=== PASSAGE SHOWN ===

Expropriations: One Possible Result of the Natural Gas Drilling Boom
One possible effect of the ongoing natural gas drilling boom is an increase in expropriations. Several Louisiana state and federal statutes authorize private companies to expropriate private property for the purpose of constructing, operating and maintaining natural gas pipelines and related equipment. Those statutes include La. R.S. 19:2, La. R.S. 30:554, and 15 U.S.C. § 717f.
Before expropriating private property, companies seeking to acquire an interest in property for pipeline-related purposes are obligated to attempt negotiations with the property owner. See, e.g., La. R.S. 19:2. If expropriation proceedings become necessary, the company seeking expropriation must show that its purpose is "public and necessary." See La. Const. Art. 1, § 4(B)(4); ExxonMobil Pipeline Co. v. Union Pacific R. Co., 2009-1629 (La. 3/16/10), 35 So. 3d 192, 196-97. Once the expropriator satisfies that baseline requirement, it enjoys vast, though not total, discretion in determining the extent and location of the property to be expropriated. ExxonMobil Pipeline, 35 So. 3d at 200. The Louisiana Supreme Court has identified four factors the expropriator should consider: costs, environmental impact, long range area planning, and safety considerations. Id. (citing Red River Waterway Commission v. Fredericks, 566 So. 2d 79, 83 (La. 1990)). As long as the expropriator gives these factors some consideration, its decision should not be second guessed. The only limits are that the expropriator may not exercise its discretion in bad faith, or act so capriciously and arbitrarily as to make its decision "unreasoned." Acadian Gas Pipeline Sys. v. Bourgeois, 04-578 (La. App. 5 Cir. 11/30/04), 890 So. 2d 634, 641. Of course, the Louisiana Constitution also requires that expropriator provide "just compensation" to the property owner. La. Const. Art. 1, § 4(B)(4).

=== MATERIAL SHOWN ===

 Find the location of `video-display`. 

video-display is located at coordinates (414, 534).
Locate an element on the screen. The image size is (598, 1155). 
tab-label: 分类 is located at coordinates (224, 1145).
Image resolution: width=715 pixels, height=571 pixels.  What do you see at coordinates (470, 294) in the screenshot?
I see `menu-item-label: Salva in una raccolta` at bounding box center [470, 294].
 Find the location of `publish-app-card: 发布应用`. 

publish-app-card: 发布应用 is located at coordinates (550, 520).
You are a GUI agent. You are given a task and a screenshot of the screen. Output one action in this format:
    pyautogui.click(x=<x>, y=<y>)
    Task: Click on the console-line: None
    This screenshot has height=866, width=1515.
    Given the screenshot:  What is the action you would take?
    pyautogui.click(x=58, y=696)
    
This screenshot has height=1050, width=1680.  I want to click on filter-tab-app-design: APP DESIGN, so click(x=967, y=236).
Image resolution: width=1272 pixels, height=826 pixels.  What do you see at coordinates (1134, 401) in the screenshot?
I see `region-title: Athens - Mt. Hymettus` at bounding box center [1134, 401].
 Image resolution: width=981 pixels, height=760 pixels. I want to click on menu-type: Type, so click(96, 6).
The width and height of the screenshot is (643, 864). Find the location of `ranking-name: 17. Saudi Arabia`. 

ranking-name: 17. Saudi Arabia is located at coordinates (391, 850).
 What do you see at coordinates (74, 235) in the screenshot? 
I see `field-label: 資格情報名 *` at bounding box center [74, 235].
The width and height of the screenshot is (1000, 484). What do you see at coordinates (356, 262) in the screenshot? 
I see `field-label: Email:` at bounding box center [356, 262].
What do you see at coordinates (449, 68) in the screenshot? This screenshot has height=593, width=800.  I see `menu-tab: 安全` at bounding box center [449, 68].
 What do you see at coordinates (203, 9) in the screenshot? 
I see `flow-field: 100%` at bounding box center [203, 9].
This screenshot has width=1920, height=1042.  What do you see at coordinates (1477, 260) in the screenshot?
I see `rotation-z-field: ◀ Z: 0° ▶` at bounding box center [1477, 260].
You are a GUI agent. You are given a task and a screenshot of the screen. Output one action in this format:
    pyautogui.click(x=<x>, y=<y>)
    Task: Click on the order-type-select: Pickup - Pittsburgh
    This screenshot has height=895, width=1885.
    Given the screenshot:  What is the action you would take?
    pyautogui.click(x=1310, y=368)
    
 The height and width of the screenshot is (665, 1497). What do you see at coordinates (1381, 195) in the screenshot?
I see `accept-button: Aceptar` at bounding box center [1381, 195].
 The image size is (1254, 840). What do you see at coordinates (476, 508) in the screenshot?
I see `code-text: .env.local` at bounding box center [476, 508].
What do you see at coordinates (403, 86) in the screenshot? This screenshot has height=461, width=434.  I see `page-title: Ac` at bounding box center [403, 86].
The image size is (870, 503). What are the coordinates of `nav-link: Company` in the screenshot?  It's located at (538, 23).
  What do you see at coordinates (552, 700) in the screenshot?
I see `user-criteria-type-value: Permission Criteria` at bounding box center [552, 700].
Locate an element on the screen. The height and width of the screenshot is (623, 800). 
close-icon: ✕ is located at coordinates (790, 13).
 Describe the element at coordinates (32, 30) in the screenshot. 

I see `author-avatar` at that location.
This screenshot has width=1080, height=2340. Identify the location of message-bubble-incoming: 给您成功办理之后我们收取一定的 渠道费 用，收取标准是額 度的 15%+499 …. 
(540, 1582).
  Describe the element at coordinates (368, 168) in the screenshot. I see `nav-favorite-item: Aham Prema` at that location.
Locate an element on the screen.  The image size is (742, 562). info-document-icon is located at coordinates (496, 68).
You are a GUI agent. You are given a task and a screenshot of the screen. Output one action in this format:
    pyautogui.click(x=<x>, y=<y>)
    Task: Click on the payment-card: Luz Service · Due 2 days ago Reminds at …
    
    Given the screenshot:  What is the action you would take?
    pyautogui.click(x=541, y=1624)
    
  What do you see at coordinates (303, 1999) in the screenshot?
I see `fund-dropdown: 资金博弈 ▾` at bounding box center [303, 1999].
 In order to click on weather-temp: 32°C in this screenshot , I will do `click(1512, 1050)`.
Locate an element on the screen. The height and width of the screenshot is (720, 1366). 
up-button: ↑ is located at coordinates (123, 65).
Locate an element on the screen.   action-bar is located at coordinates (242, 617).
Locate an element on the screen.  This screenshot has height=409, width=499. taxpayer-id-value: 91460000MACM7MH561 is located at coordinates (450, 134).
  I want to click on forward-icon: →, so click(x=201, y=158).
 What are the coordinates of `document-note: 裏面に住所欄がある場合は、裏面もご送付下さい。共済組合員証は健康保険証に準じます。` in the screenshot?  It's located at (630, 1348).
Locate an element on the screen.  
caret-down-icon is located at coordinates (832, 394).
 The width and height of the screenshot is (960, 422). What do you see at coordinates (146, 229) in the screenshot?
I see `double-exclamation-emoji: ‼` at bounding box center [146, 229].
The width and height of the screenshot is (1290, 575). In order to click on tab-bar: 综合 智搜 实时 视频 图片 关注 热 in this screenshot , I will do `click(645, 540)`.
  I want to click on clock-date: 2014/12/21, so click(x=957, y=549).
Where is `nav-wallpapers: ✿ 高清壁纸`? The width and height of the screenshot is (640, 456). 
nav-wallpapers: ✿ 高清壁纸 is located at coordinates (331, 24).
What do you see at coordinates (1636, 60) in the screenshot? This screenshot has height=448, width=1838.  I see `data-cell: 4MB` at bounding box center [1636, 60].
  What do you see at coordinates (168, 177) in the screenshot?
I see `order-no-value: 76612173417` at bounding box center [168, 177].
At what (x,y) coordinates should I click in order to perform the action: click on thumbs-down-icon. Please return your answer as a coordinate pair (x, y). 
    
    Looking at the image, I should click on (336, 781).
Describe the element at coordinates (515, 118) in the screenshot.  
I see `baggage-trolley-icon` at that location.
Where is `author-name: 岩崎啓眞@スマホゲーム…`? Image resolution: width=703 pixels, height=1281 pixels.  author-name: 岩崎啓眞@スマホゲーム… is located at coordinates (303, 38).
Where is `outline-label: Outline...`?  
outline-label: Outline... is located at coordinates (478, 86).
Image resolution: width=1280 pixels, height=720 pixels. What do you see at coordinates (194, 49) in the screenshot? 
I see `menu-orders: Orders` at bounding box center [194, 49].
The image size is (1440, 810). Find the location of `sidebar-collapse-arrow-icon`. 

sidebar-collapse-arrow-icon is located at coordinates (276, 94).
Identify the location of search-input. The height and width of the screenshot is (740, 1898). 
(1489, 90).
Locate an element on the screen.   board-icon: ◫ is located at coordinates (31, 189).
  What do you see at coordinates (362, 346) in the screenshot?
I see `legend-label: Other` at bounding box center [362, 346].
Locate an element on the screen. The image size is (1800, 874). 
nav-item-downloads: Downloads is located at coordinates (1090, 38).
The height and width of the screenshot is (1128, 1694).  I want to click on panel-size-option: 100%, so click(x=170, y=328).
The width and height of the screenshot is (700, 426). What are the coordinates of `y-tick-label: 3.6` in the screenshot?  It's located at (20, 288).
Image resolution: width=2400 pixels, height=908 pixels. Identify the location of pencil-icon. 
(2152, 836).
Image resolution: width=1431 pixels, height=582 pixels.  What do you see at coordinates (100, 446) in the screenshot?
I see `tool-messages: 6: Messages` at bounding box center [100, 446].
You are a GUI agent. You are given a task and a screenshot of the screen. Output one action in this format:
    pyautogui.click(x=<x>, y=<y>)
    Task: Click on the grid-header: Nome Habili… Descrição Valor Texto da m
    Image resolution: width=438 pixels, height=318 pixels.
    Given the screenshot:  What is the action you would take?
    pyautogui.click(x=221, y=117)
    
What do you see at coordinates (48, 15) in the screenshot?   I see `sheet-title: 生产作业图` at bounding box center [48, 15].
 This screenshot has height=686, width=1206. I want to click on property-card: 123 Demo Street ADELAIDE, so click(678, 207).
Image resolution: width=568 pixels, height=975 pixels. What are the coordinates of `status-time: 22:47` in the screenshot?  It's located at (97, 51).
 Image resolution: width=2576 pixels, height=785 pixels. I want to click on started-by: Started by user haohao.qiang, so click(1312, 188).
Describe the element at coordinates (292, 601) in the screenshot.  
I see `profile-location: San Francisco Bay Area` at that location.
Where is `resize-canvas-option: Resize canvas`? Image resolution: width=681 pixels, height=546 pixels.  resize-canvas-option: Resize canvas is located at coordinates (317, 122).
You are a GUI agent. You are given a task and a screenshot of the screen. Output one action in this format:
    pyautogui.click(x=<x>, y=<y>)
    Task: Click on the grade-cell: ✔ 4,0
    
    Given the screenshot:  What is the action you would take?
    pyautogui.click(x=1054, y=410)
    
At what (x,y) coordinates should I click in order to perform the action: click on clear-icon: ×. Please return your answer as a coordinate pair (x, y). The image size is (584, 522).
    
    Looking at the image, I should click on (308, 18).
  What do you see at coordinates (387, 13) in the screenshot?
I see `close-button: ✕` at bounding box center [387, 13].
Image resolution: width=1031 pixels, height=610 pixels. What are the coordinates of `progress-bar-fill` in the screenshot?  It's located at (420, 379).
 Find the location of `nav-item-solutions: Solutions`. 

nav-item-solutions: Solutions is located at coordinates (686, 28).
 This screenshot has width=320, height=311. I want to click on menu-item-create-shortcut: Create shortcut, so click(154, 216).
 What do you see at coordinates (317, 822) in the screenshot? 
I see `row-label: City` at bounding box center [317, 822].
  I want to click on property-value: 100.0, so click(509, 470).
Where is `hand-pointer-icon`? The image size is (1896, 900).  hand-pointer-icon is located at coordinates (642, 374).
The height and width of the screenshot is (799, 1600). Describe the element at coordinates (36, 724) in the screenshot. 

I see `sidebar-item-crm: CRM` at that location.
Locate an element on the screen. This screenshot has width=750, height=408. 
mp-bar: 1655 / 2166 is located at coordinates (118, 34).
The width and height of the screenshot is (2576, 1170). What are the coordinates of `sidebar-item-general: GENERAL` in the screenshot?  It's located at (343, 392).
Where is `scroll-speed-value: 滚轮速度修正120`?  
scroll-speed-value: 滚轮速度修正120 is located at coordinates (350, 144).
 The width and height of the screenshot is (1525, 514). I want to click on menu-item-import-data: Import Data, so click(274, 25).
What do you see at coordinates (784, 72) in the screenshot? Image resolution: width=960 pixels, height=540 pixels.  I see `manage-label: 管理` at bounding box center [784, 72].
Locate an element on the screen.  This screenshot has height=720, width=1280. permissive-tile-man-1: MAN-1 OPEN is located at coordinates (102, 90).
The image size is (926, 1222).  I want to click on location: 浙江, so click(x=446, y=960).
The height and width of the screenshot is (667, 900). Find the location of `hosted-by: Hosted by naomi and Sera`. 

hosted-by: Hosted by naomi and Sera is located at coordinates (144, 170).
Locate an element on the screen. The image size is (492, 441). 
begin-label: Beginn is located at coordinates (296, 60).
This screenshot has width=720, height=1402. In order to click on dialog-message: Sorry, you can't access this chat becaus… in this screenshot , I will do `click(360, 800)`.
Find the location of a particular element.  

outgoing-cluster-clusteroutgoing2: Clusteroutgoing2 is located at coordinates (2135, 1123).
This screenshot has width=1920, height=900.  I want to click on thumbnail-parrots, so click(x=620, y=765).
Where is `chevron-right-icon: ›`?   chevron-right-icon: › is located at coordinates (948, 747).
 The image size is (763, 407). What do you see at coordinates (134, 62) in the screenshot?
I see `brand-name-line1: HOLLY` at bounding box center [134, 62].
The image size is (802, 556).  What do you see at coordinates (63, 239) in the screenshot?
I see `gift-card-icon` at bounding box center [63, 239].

===

* **TASKS FOR THIS EXERCISE**:
**A.** Retype the part of the passage on expropriations that begins at the words "Expropriations: One Possible" and ends after the words "U.S.C. § 717f.".
**B.** According to the passage on expropriations, what four factors has the Louisiana Supreme Court identified for an expropriator to consider?

* **ANSWER SET**:
**A.**
Expropriations: One Possible Result of the Natural Gas Drilling Boom
One possible effect of the ongoing natural gas drilling boom is an increase in expropriations. Several Louisiana state and federal statutes authorize private companies to expropriate private property for the purpose of constructing, operating and maintaining natural gas pipelines and related equipment. Those statutes include La. R.S. 19:2, La. R.S. 30:554, and 15 U.S.C. § 717f.

**B.** Costs, environmental impact, long range area planning, and safety considerations.